In fact, this announcement came just hours after Google removed the "Beta" label
from its entire application suit, Gmail and Gdocs included. The company has also introduced its own browser (Chrome) and its own mobile operating system (Android). Thus, the next logical step is a lightweight OS suited for none other than the netbook.
Call us selfish, but we really (really!) wish this would've surfaced around a year ago. Instead, we've seen netbook after netbook emerge with the exact same specifications due to Microsoft's restrictions on Windows XP-based machines. Had Google introduced Chrome OS last year, we may already be onto the true next-generation of netbooks.

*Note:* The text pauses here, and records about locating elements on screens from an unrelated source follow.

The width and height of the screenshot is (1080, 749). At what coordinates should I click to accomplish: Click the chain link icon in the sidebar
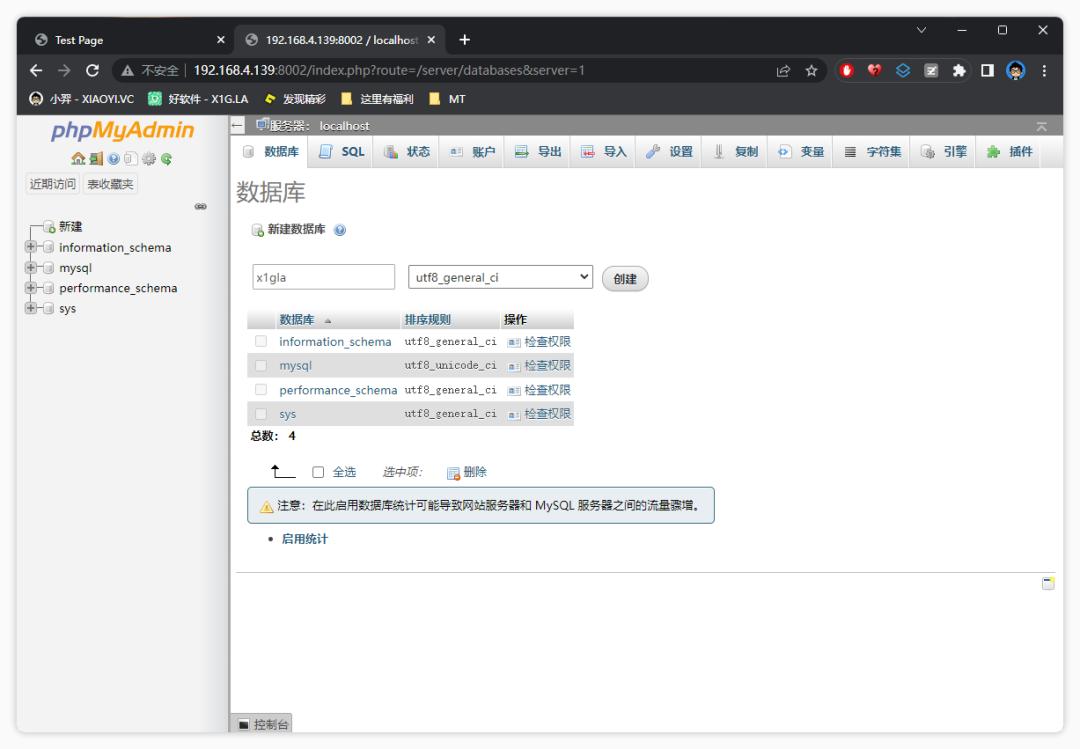pos(200,205)
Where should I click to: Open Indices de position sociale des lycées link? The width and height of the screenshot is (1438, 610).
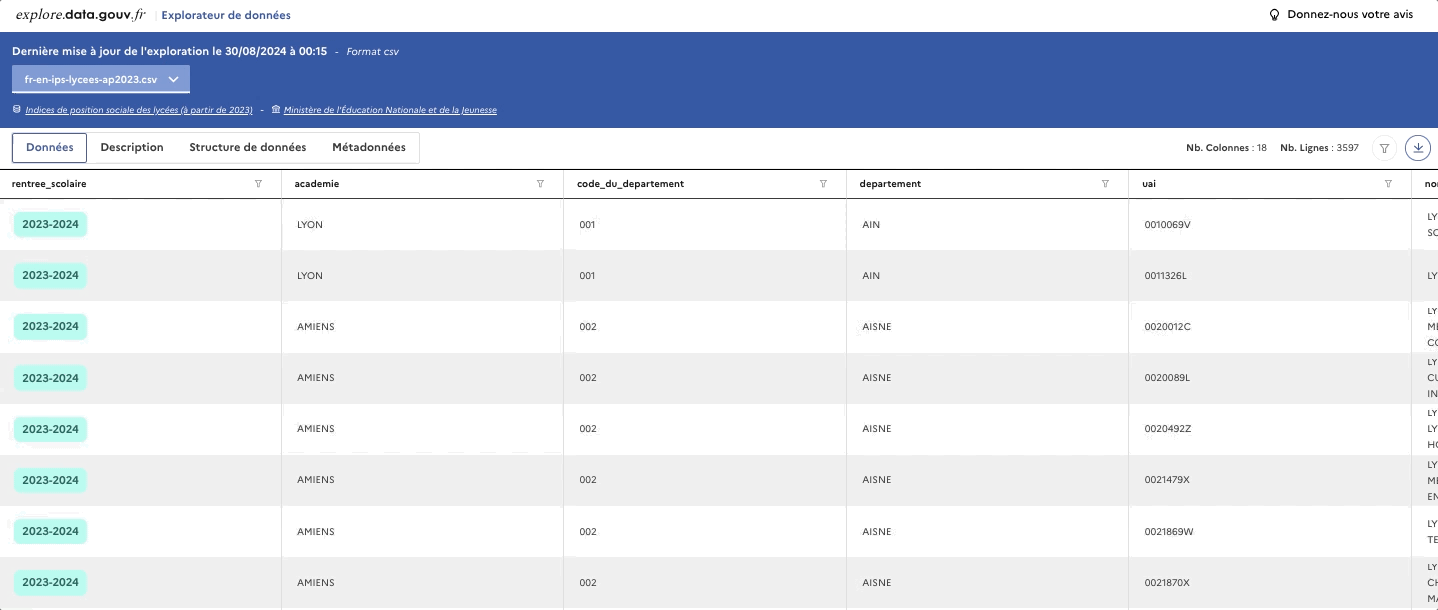[138, 110]
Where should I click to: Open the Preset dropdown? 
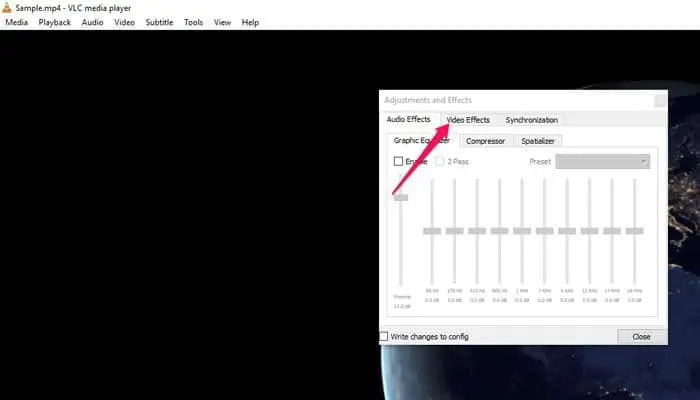tap(602, 161)
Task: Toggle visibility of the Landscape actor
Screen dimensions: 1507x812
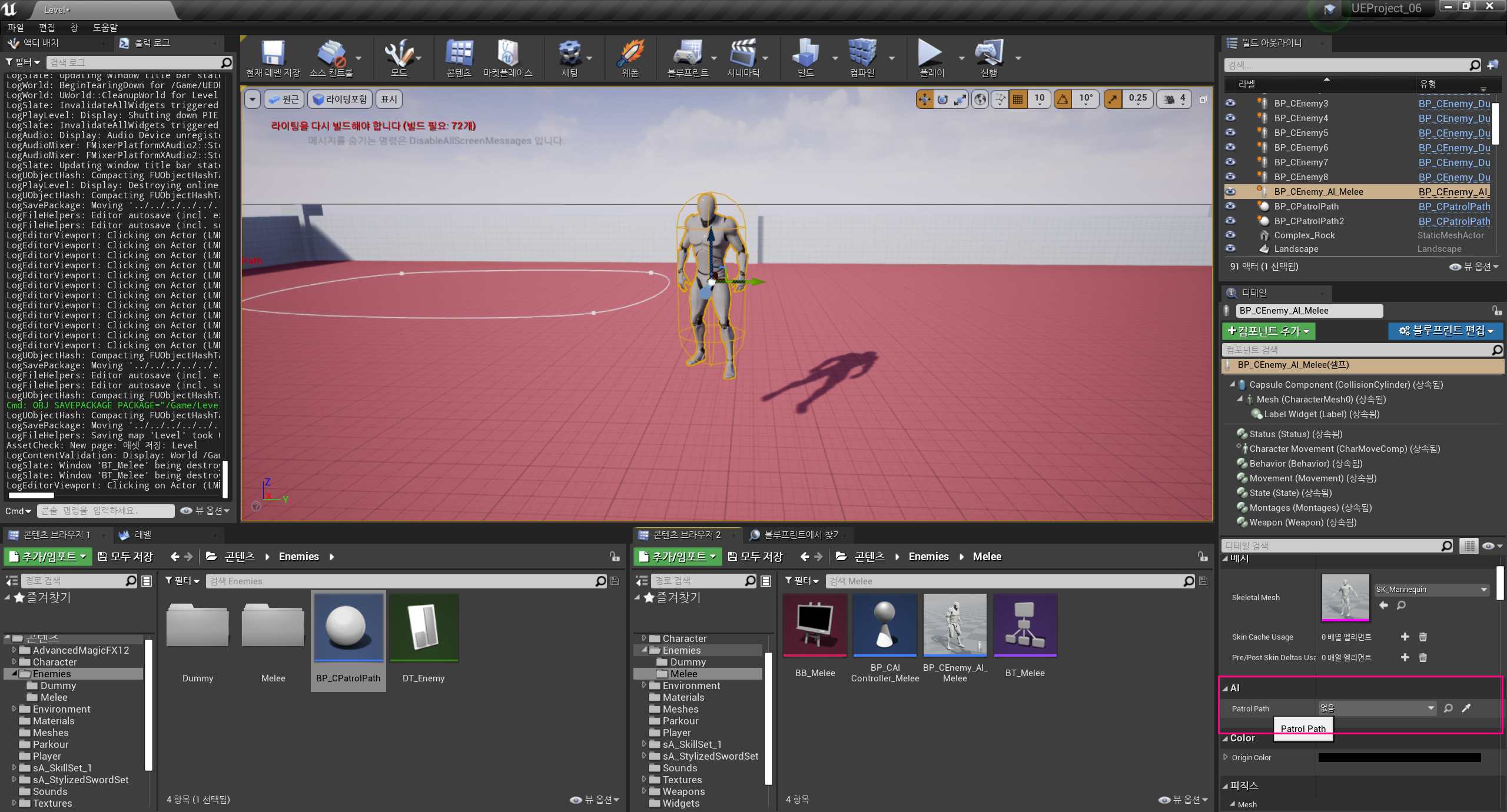Action: pyautogui.click(x=1230, y=249)
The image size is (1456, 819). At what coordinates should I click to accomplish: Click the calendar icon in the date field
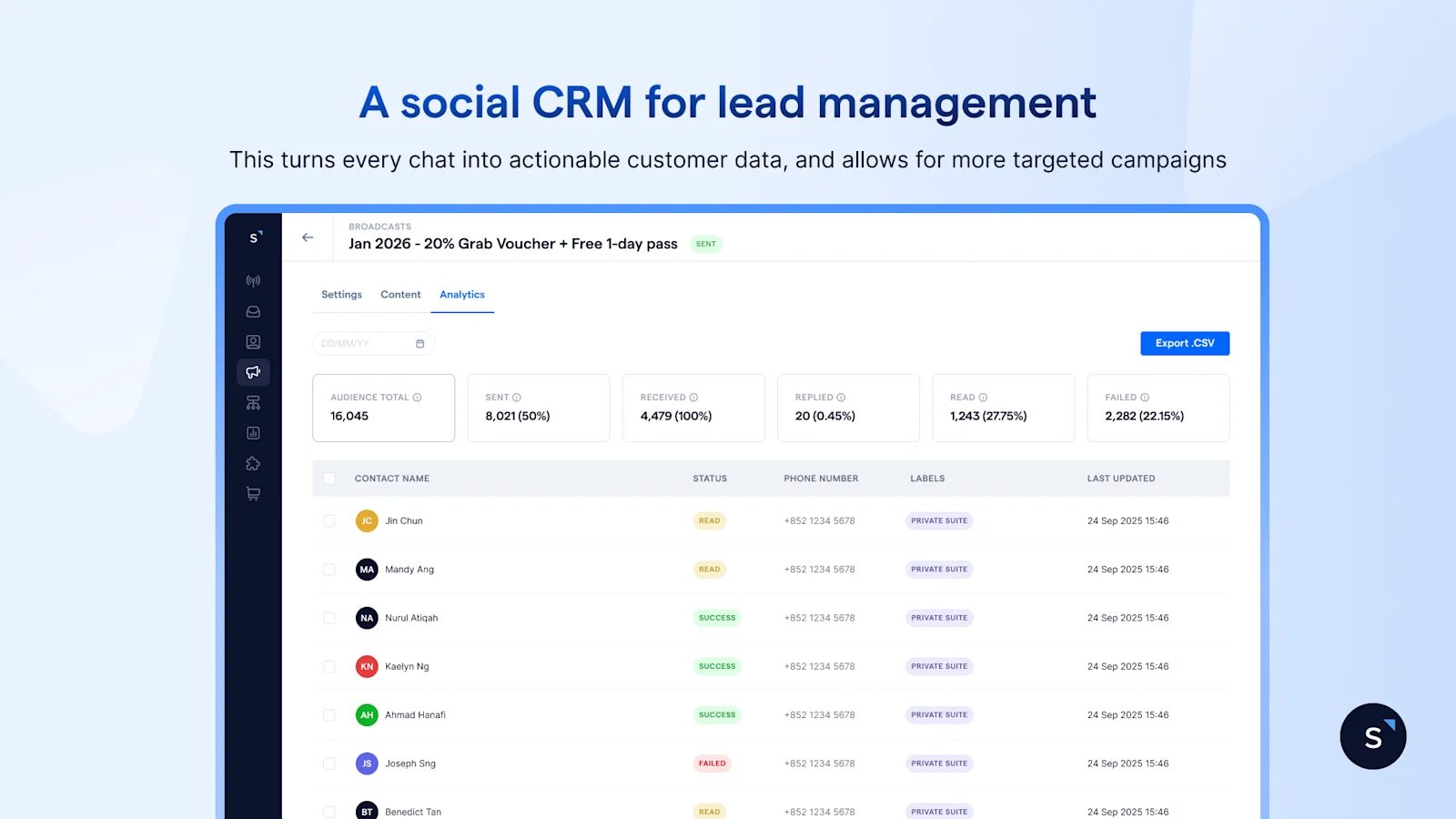(x=420, y=343)
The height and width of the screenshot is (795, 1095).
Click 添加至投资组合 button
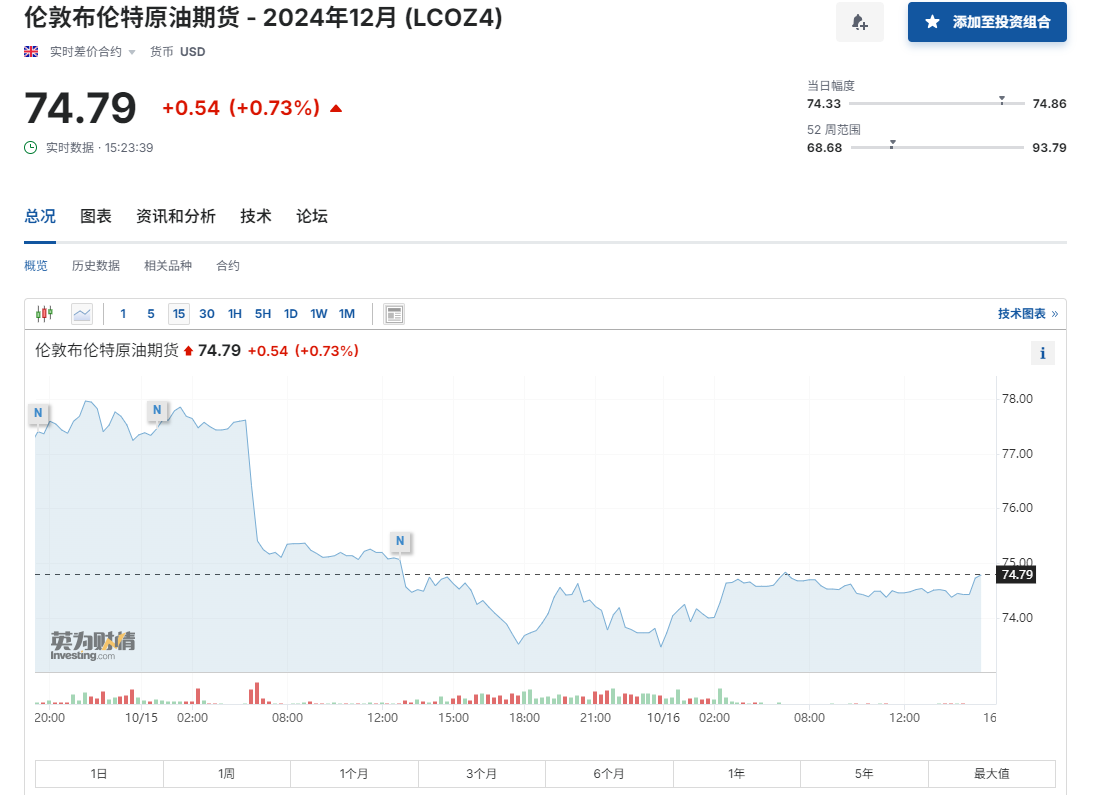987,22
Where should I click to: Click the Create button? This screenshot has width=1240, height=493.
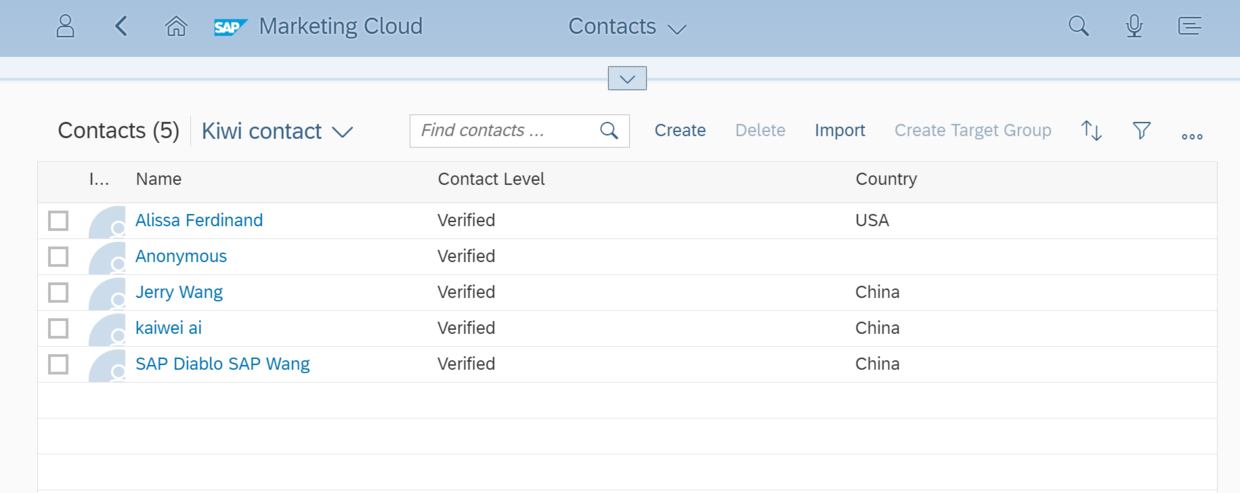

At any rate, we're here now, and we couldn't be more excited. Nine months after launching Chrome, the Google Chrome Operating System has emerged as Google's attempt to "re-think what operating systems should be." Here's how Google describes the system:
"Google Chrome OS is an open source, lightweight operating system that will initially be targeted at netbooks. Later this year we will open-source its code, and netbooks running Google Chrome OS will be available for consumers in the second half of 2010. Because we're already talking to partners about the project, and we'll soon be working with the open source community, we wanted to share our vision now so everyone understands what we are trying to achieve.
Speed, simplicity and security are the key aspects of Google Chrome OS. We're designing the OS to be fast and lightweight, to start up and get you onto the web in a few seconds. The user interface is minimal to stay out of your way, and most of the user experience takes place on the web. And as we did for the Google Chrome browser, we are going back to the basics and completely redesigning the underlying security architecture of the OS so that users don't have to deal with viruses, malware and security updates. It should just work."
The OS will work fine on both x86 as well as ARM chips, and Google's already working with multiple OEMs to bring a number of netbooks to market next year. As for the software architecture, you're looking at a new windowing system on top of a Linux kernel, with the Web as the platform for developers. Even Google understands that this may eat into sales of Android-based netbooks and UMPCs, but it's hoping to serve multiple market segments with multiple products. Nothing wrong with that!